(Beginning of INFORMATION GIVEN)
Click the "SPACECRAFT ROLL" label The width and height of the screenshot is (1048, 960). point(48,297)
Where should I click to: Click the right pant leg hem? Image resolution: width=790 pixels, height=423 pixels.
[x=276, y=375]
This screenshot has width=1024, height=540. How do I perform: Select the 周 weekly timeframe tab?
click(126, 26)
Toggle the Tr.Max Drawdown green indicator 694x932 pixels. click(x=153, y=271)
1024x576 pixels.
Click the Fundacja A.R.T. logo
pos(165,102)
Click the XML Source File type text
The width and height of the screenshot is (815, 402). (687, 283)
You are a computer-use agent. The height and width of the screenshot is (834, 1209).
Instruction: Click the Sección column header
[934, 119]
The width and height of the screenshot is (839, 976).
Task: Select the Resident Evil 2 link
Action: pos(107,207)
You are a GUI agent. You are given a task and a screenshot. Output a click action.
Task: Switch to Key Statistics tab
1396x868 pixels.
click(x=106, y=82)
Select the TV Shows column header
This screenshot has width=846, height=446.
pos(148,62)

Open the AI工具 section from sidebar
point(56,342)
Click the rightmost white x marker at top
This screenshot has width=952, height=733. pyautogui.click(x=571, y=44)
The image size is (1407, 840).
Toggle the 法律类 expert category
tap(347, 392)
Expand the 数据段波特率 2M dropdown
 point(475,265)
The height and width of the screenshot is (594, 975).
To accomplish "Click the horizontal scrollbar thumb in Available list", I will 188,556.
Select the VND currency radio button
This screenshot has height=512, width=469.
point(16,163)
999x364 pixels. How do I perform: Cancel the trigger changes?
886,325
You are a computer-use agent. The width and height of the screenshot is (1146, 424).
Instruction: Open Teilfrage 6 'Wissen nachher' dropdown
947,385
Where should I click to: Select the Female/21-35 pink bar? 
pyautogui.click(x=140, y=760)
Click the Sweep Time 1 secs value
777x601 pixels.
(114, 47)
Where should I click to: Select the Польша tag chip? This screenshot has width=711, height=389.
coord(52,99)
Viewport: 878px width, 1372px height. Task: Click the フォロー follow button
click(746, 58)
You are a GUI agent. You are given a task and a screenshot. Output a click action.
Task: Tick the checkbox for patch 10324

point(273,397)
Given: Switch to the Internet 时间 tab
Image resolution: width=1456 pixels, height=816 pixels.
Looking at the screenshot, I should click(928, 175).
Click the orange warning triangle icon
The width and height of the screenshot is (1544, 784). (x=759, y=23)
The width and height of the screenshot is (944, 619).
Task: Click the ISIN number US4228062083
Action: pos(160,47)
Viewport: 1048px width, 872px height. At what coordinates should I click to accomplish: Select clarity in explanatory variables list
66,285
(End of INFORMATION GIVEN)
THE PROBLEM:
Starting at the line that contains "Instruction: Open Teilfrage", return every line through the last one above, exactly as written.

SOLUTION TO THE PROBLEM:
Instruction: Open Teilfrage 6 'Wissen nachher' dropdown
947,385
Where should I click to: Select the Female/21-35 pink bar? 
pyautogui.click(x=140, y=760)
Click the Sweep Time 1 secs value
777x601 pixels.
(114, 47)
Where should I click to: Select the Польша tag chip? This screenshot has width=711, height=389.
coord(52,99)
Viewport: 878px width, 1372px height. Task: Click the フォロー follow button
click(746, 58)
You are a GUI agent. You are given a task and a screenshot. Output a click action.
Task: Tick the checkbox for patch 10324

point(273,397)
Given: Switch to the Internet 时间 tab
Image resolution: width=1456 pixels, height=816 pixels.
Looking at the screenshot, I should click(928, 175).
Click the orange warning triangle icon
The width and height of the screenshot is (1544, 784). (x=759, y=23)
The width and height of the screenshot is (944, 619).
Task: Click the ISIN number US4228062083
Action: pos(160,47)
Viewport: 1048px width, 872px height. At what coordinates should I click to accomplish: Select clarity in explanatory variables list
66,285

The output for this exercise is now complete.